* _GOAL OF THE EXERCISE_:
Every line of the entries below that includes "chart" belongs in the answer, copied as written.

-- DATA PROVIDED follows --

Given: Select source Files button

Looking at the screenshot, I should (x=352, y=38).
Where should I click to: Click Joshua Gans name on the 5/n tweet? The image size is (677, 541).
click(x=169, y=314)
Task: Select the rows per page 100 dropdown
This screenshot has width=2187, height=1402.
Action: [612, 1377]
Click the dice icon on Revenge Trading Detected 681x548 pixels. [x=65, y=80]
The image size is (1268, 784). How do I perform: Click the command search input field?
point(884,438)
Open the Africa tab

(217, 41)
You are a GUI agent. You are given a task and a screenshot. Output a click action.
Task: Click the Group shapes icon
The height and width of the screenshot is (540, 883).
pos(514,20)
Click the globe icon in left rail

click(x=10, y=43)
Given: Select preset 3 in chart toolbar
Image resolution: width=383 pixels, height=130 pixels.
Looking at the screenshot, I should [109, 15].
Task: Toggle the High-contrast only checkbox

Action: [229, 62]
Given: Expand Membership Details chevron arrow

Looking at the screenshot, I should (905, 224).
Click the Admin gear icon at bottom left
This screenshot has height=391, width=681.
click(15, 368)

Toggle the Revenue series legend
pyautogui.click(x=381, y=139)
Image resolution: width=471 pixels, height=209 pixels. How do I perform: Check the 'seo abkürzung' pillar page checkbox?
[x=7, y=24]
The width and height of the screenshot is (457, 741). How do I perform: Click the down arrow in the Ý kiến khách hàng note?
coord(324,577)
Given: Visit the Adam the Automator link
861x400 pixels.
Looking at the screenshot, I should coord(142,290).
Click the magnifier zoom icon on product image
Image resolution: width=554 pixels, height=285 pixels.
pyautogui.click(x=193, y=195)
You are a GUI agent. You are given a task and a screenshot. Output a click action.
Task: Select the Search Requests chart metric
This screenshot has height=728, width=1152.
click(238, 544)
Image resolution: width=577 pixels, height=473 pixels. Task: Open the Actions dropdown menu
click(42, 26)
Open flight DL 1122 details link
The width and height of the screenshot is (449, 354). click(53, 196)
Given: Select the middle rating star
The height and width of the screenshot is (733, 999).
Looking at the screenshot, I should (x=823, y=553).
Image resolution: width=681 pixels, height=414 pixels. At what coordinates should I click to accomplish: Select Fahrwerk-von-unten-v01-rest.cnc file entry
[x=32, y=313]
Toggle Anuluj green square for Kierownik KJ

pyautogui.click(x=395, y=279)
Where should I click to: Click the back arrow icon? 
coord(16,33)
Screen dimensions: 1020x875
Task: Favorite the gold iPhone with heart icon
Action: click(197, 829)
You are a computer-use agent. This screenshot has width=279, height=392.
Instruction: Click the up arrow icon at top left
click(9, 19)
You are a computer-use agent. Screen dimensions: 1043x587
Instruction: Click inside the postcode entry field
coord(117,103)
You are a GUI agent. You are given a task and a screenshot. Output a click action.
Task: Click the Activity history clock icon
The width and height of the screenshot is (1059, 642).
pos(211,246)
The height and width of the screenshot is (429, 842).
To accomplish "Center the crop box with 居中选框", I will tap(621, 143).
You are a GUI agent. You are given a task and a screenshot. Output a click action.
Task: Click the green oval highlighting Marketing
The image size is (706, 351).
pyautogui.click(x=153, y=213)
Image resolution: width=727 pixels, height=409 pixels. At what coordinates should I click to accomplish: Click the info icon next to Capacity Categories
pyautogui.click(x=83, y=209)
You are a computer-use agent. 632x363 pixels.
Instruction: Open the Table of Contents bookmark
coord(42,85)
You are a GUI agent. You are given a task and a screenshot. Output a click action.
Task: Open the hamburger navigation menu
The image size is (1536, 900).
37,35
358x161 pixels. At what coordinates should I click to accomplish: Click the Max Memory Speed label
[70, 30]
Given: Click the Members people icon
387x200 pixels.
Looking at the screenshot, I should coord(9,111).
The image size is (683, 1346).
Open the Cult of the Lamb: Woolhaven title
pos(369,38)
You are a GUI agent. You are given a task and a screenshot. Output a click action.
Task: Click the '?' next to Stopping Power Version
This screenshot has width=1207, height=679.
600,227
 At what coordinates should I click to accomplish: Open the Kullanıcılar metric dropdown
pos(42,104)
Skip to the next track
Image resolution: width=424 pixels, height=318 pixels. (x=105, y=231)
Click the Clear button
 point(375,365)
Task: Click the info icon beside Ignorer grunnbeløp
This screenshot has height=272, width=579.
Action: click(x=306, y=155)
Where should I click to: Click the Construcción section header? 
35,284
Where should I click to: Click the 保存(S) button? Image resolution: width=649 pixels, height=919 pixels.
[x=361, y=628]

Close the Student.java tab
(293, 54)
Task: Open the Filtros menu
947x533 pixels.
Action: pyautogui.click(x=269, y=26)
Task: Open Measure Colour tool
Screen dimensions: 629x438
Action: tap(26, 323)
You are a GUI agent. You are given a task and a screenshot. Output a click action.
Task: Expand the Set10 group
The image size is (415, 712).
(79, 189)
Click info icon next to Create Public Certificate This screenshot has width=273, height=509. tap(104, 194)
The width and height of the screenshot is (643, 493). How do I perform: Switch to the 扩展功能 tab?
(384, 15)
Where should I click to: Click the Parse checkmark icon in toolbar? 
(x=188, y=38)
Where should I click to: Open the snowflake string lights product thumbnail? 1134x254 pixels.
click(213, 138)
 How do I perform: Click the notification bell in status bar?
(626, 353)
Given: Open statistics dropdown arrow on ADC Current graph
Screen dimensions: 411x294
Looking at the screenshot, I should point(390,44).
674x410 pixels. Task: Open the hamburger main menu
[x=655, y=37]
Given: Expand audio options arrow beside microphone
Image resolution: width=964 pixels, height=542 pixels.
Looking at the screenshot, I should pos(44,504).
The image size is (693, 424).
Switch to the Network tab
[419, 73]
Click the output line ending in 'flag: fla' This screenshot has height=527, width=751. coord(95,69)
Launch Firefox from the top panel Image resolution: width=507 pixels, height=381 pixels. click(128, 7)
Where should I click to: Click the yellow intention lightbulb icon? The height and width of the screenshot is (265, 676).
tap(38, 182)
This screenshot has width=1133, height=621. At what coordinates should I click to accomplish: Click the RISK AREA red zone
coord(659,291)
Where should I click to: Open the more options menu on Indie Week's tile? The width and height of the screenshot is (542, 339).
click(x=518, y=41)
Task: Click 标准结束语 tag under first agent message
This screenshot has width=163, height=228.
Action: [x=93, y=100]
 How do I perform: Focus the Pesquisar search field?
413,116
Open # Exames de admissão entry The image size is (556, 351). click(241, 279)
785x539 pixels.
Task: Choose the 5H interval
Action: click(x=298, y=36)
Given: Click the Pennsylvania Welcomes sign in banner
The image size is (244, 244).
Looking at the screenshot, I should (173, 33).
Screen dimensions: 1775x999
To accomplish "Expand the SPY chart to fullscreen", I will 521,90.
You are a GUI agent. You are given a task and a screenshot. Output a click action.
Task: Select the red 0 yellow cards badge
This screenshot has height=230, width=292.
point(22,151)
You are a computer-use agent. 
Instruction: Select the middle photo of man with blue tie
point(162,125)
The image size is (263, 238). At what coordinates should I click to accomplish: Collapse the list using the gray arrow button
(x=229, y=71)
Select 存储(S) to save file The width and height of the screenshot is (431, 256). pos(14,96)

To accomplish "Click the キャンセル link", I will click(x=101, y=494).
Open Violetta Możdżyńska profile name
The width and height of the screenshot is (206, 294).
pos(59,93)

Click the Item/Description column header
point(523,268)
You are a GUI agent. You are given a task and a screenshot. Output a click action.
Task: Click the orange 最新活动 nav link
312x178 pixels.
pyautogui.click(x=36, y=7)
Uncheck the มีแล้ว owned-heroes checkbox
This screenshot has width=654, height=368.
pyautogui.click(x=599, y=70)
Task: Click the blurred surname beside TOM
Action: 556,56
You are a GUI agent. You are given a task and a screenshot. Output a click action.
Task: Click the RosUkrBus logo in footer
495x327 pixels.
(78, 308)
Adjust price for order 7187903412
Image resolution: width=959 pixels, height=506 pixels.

-- DATA PROVIDED concluded --

* _RESULT_:
Given: Select preset 3 in chart toolbar
Task: Select the Search Requests chart metric
To accomplish "Expand the SPY chart to fullscreen", I will 521,90.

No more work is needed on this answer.